What one usually does is to fix an invariant inner product on $G$, the Killing form, which up to a sign is simply the trace. I agree with you that in the above computations there does not seem to be indication of the pairing on the Lie algebra, it is however possible that it is implied that all the expressions inside the integrals should be traced. Similarly, the volume form against which the expressions should be integrated is not indicated. It is probably safe to assume that it is the usual Riemannian volume form.

As for the integration by parts: the version you need is that, on a compact Riemannian manifold $(X,g)$, for any vector field $Y$ \begin{equation} \int_X\mathrm{div}(Y)\,\mathrm{vol}_g=0 \end{equation} where $\mathrm{div}(Y)=\nabla_iY^i$ is the divergence of $Y$. It is not immediately clear how to apply this to our situation.

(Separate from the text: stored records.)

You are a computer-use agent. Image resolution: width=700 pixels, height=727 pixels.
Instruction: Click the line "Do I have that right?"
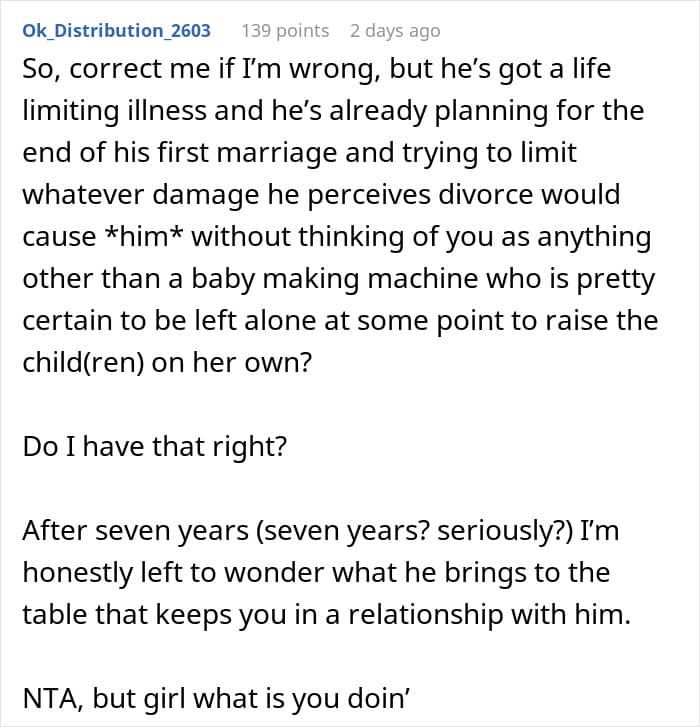coord(154,446)
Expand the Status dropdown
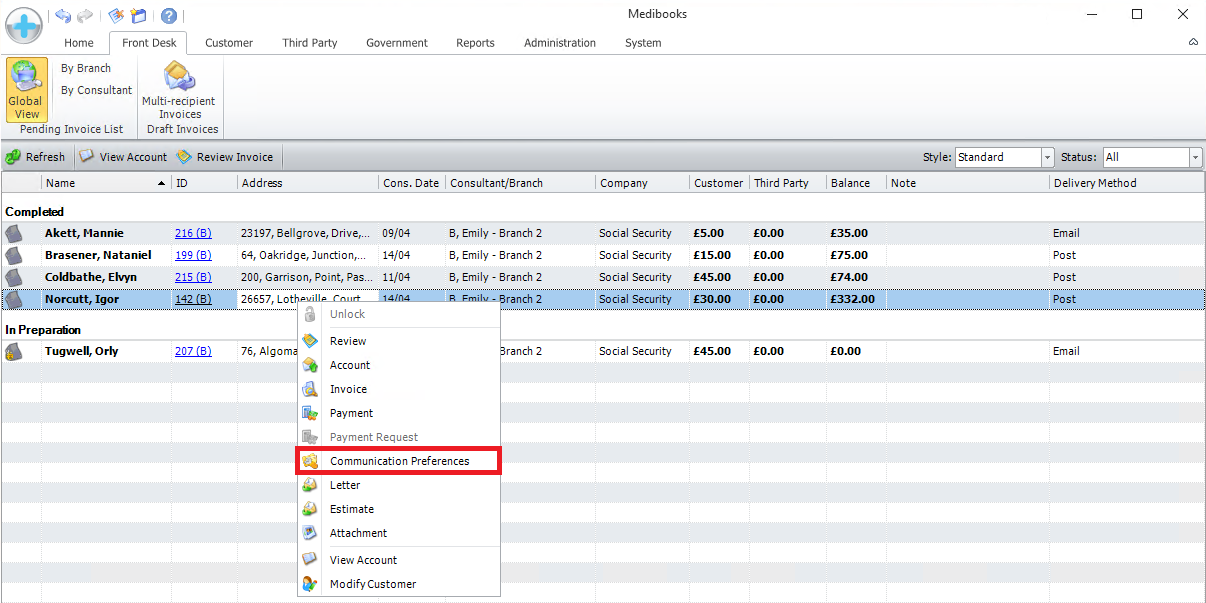Viewport: 1206px width, 603px height. tap(1195, 158)
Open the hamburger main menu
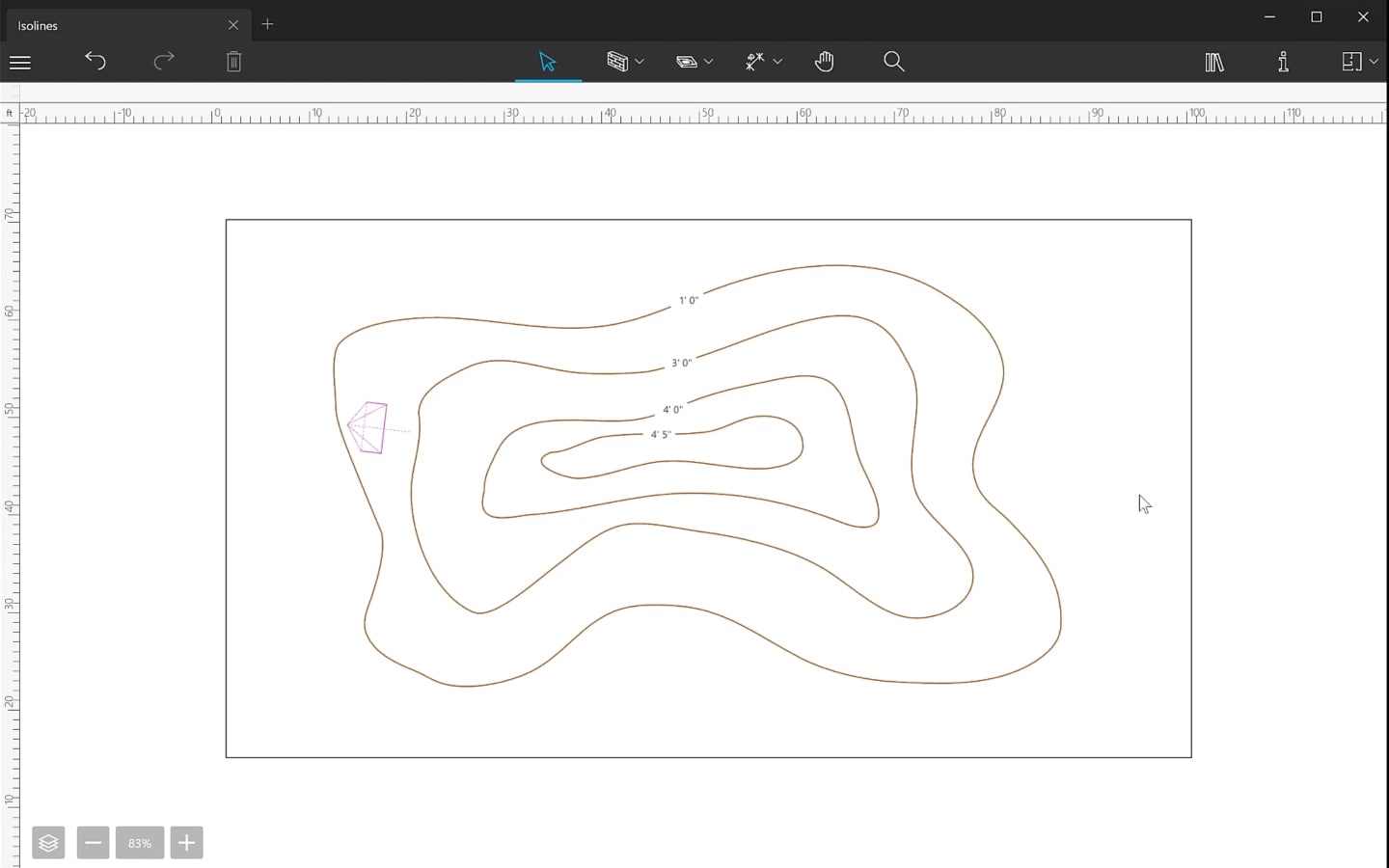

Notice that we have a covariant derivative (the Levi-Civita connection) on $TX$, and a different covariant derivative, $\nabla$, on $E$. Slightly abusing notation, we indicate again by $\nabla$ the connection induced by these two on $TX\otimes E$. Then we can compute \begin{equation} \int_X\mathrm{Tr}\left(\nabla_j\delta A_k\,F_{ml}\right)g^{jl}g^{km}\,\mathrm{vol}_g=\int_X\nabla_j\left[\mathrm{Tr}\left(\delta A_k\,F_{ml}\right)g^{jl}g^{km}\right]\mathrm{vol}_g-\int_X\mathrm{Tr}\left(\delta A_k\,\nabla_jF_{ml}\right)g^{jl}g^{km}\,\mathrm{vol}_g \end{equation} using that the connection preserves the metric $g$. Notice that the first term on the right-hand side is just $\int_X\mathrm{div}(Y)\,\mathrm{vol}_g$ for the vector field \begin{equation} Y=\mathrm{Tr}\left(\delta A_k\,F_{ml}\right)g^{jl}g^{km}\partial_j. \end{equation} Also, $\nabla^lF_{ml}$ is usually just shorthand for $\nabla_jF_{ml}g^{jl}$: you are raising an index using the metric tensor. Putting all together, \begin{equation} \int_X\mathrm{Tr}\left(\nabla_j\delta A_k\,F_{ml}\right)g^{jl}g^{km}\,\mathrm{vol}_g=-\int_X\mathrm{Tr}\left(\delta A_k\,\nabla^lF_{ml}\right)g^{km}\,\mathrm{vol}_g. \end{equation} The other term can be computed analogously, the only difference is the order of the indices.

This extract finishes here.